In pharmacology, the effective does of a medicine is the dose or amount needed to produce the desired effect. If you’ve got a headache, you’ll need to take an effective dose of Aspirin before you’ll feel any relief. Not taking enough will be akin (from a pain-relief standpoint) to not taking any at all. But there’s also a certain point at which raising the dose no longer increases the effect. Taking 10 Aspirin doesn’t bring you ten times the relief and might even have negative health effects. At a high enough dose, pretty much any substance can be unhealthy or even dangerous. Responsible medicine recommends the dose that will help without hurting.
Clearly, a student’s education and future deserve to be taken seriously. But when that focus stops paying back benefits and starts producing unhealthy side-effects, you’ve exceeded the effective dose.
A student who challenges herself and studies hard is within the effective dose. A student who is so overworked that she hasn’t slept more than four hours a night in the last semester is exceeding it.

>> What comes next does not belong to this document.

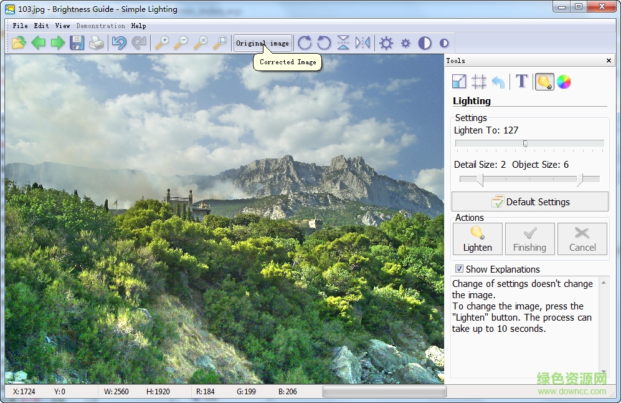Screen dimensions: 621x403
Task: Open the View menu
Action: coord(62,26)

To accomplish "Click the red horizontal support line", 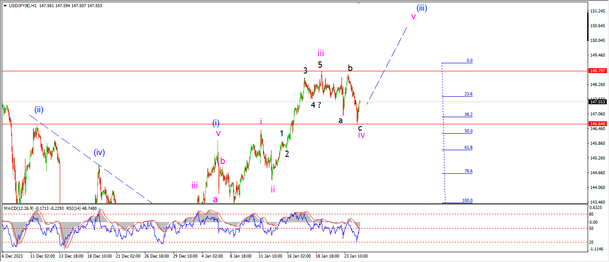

Some prep for the SAT or ACT? A good dose. Becoming a professional test-prepper, spending more time with a tutor than you do with your homework or your jazz band or your family? Now you’re exceeding it. You won’t get a corresponding leap in scores, and you’re also likely damaging your college admissions health by sacrificing grades, activities, and sanity.
A student who asks a teacher for help is within the healthy dose. A parent who wages academic war with the counseling office to raise their student’s chemistry grade from a B to an A is exceeding the dose.
Playing baseball because a student likes being on the team even though he doesn’t get a lot of playing time is a healthy dose of pre-college activities. Plodding ahead through an activity a student hates for fear that quitting will reflect negatively on a college application is an over-dose of college planning and likely won’t be effective.
A student who believes she’s found her dream college, who uses her desire to attend as motivation to succeed in high school, that’s a healthy dose. But if she starts believing that the only way she’ll ever be happy is to attend this one school, if she spends her high school years anxiously trying to satisfy a (non-existent) magic formula for admission, especially in pursuit of a school that denies most of its applicants, she’ll be exceeding the recommended dosage.
Remember, the effective dose won’t always be pleasant. Physical therapy can sometimes be painful for the patient, and a student who wants to succeed might frequently need to do things he or she doesn’t necessarily want to do.
But done right, an effective dose of college planning should produce healthy benefits—learning, growth, increased confidence, enjoyment, and an excitement about college.
Is your current college planning producing more harm than benefit—anxiety, fear, loss of confidence, even dread? The best cure might be to change your dosage.